Stored dataset items:
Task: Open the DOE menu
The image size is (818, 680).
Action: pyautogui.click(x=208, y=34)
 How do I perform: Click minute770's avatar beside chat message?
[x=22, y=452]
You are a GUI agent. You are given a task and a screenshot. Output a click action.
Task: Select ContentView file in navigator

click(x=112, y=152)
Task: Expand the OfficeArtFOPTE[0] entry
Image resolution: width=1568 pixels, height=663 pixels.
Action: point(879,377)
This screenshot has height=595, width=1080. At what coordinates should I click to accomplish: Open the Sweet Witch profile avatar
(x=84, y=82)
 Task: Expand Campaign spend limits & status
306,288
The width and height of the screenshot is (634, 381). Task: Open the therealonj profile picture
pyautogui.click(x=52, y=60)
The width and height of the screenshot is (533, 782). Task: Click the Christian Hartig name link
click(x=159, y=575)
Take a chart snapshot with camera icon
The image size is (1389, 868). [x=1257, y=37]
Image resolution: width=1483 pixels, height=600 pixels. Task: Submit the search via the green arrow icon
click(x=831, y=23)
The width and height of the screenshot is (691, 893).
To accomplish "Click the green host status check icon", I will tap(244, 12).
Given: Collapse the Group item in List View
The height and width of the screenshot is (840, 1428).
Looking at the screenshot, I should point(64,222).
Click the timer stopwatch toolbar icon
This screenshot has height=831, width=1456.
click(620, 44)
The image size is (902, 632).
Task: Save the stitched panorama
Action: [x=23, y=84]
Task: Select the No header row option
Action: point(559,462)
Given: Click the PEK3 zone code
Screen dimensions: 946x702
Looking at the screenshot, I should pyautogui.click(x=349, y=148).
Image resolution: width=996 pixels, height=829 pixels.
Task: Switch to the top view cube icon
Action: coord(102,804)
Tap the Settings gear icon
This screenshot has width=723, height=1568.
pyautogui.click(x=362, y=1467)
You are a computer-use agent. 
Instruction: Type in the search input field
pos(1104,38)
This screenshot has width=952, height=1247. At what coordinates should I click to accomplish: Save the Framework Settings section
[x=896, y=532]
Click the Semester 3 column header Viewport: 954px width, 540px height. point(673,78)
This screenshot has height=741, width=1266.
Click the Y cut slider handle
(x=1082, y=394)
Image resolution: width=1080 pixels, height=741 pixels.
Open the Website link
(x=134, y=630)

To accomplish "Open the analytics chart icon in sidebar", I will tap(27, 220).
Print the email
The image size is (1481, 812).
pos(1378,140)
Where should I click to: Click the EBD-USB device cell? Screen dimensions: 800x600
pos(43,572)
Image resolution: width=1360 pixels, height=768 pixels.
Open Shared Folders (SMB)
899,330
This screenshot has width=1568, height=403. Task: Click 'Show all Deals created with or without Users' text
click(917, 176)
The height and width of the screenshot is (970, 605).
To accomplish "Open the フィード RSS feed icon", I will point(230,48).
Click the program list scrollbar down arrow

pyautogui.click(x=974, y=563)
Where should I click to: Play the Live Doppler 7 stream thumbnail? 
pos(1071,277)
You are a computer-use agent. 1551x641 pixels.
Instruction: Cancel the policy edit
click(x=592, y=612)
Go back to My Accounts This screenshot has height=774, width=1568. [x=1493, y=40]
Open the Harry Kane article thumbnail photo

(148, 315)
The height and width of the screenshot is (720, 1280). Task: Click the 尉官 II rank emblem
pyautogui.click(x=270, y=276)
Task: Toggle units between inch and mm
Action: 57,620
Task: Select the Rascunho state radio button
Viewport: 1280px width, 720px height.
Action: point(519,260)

Work to be completed -> Update the items above by replacing every "Screen dimensions" with "Display size", and change nothing else.

Finished exercise ->
Task: Open the DOE menu
The image size is (818, 680).
Action: pyautogui.click(x=208, y=34)
 How do I perform: Click minute770's avatar beside chat message?
[x=22, y=452]
You are a GUI agent. You are given a task and a screenshot. Output a click action.
Task: Select ContentView file in navigator

click(x=112, y=152)
Task: Expand the OfficeArtFOPTE[0] entry
Image resolution: width=1568 pixels, height=663 pixels.
Action: point(879,377)
This screenshot has height=595, width=1080. At what coordinates should I click to accomplish: Open the Sweet Witch profile avatar
(x=84, y=82)
 Task: Expand Campaign spend limits & status
306,288
The width and height of the screenshot is (634, 381). Task: Open the therealonj profile picture
pyautogui.click(x=52, y=60)
The width and height of the screenshot is (533, 782). Task: Click the Christian Hartig name link
click(x=159, y=575)
Take a chart snapshot with camera icon
The image size is (1389, 868). [x=1257, y=37]
Image resolution: width=1483 pixels, height=600 pixels. Task: Submit the search via the green arrow icon
click(x=831, y=23)
The width and height of the screenshot is (691, 893).
To accomplish "Click the green host status check icon", I will tap(244, 12).
Given: Collapse the Group item in List View
The height and width of the screenshot is (840, 1428).
Looking at the screenshot, I should point(64,222).
Click the timer stopwatch toolbar icon
This screenshot has height=831, width=1456.
click(620, 44)
The image size is (902, 632).
Task: Save the stitched panorama
Action: [x=23, y=84]
Task: Select the No header row option
Action: point(559,462)
Given: Click the PEK3 zone code
Display size: 946x702
Looking at the screenshot, I should pyautogui.click(x=349, y=148).
Image resolution: width=996 pixels, height=829 pixels.
Task: Switch to the top view cube icon
Action: coord(102,804)
Tap the Settings gear icon
This screenshot has width=723, height=1568.
pyautogui.click(x=362, y=1467)
You are a computer-use agent. 
Instruction: Type in the search input field
pos(1104,38)
This screenshot has width=952, height=1247. At what coordinates should I click to accomplish: Save the Framework Settings section
[x=896, y=532]
Click the Semester 3 column header Viewport: 954px width, 540px height. point(673,78)
This screenshot has height=741, width=1266.
Click the Y cut slider handle
(x=1082, y=394)
Image resolution: width=1080 pixels, height=741 pixels.
Open the Website link
(x=134, y=630)

To accomplish "Open the analytics chart icon in sidebar", I will tap(27, 220).
Print the email
The image size is (1481, 812).
pos(1378,140)
Where should I click to: Click the EBD-USB device cell? Display size: 800x600
pos(43,572)
Image resolution: width=1360 pixels, height=768 pixels.
Open Shared Folders (SMB)
899,330
This screenshot has width=1568, height=403. Task: Click 'Show all Deals created with or without Users' text
click(917, 176)
The height and width of the screenshot is (970, 605).
To accomplish "Open the フィード RSS feed icon", I will point(230,48).
Click the program list scrollbar down arrow

pyautogui.click(x=974, y=563)
Where should I click to: Play the Live Doppler 7 stream thumbnail? 
pos(1071,277)
You are a computer-use agent. 1551x641 pixels.
Instruction: Cancel the policy edit
click(x=592, y=612)
Go back to My Accounts This screenshot has height=774, width=1568. [x=1493, y=40]
Open the Harry Kane article thumbnail photo

(148, 315)
The height and width of the screenshot is (720, 1280). Task: Click the 尉官 II rank emblem
pyautogui.click(x=270, y=276)
Task: Toggle units between inch and mm
Action: 57,620
Task: Select the Rascunho state radio button
Viewport: 1280px width, 720px height.
Action: point(519,260)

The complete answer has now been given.